Dennis Coates <[email protected]>:
You seem to have a matrix of less than full rank, within the limits of
computer precision, i.e. no true inverse exists. -help
matrix_functions- says:
inv(M)
Domain: n x n nonsingular matrices
Range: n x n matrices
Description: returns the inverse of the matrix M. If M is
singular, this will result in an error.
The function invsym() should be used in
preference to inv() because invsym() is more accurate. The row
names of the result are obtained from the column
names of M, and the column names of the results are
obtained from the row names of M.
invsym(M)
Domain: n x n symmetric matrices
Range: n x n symmetric matrices
Description: returns the inverse of the M if M is positive
definite. If M is not positive definite, rows will be
inverted until the diagonal terms are zero or
negative; the rows and columns corresponding to these
terms will be set to 0, producing a g2
inverse.
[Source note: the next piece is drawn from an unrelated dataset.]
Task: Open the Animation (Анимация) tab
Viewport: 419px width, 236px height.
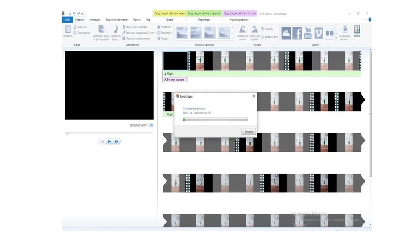Action: [95, 19]
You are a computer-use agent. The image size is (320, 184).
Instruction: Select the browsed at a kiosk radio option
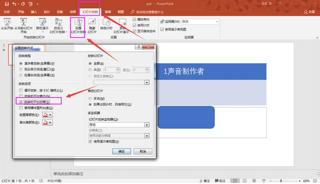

The row names of the result are obtained from the
column names of M, and the column names of
the result are obtained from the row names of M.
On Feb 7, 2008 10:32 AM, Dennis Coates <[email protected]> wrote:
> Hi statalisters,
>
> I am trying to program the Chernozhukov-Hansen Wald statistics for
> robust inference with weak instruments with overidentification.
> matrix see = (1/rowsof(Z))*Z'*epsilon*epsilon'*Z
> matrix seeinv = inv(see)
> . matrix list see
>
> symmetric see[3,3]
> c1 c2 c3
> r1 195.5102
> r2 27.943648 3.9938963
> r3 -67.939952 -9.71044 23.609187
>
> . matrix list seeinv
>
> symmetric seeinv[3,3]
> c1 c2 c3
> r1 .00511482
> r2 0 0
> r3 0 0 0
>
> Obviously, the product of see and seeinv does not produce an identity
> matrix. Using syminv to create the inverse matrix did not resolve matters.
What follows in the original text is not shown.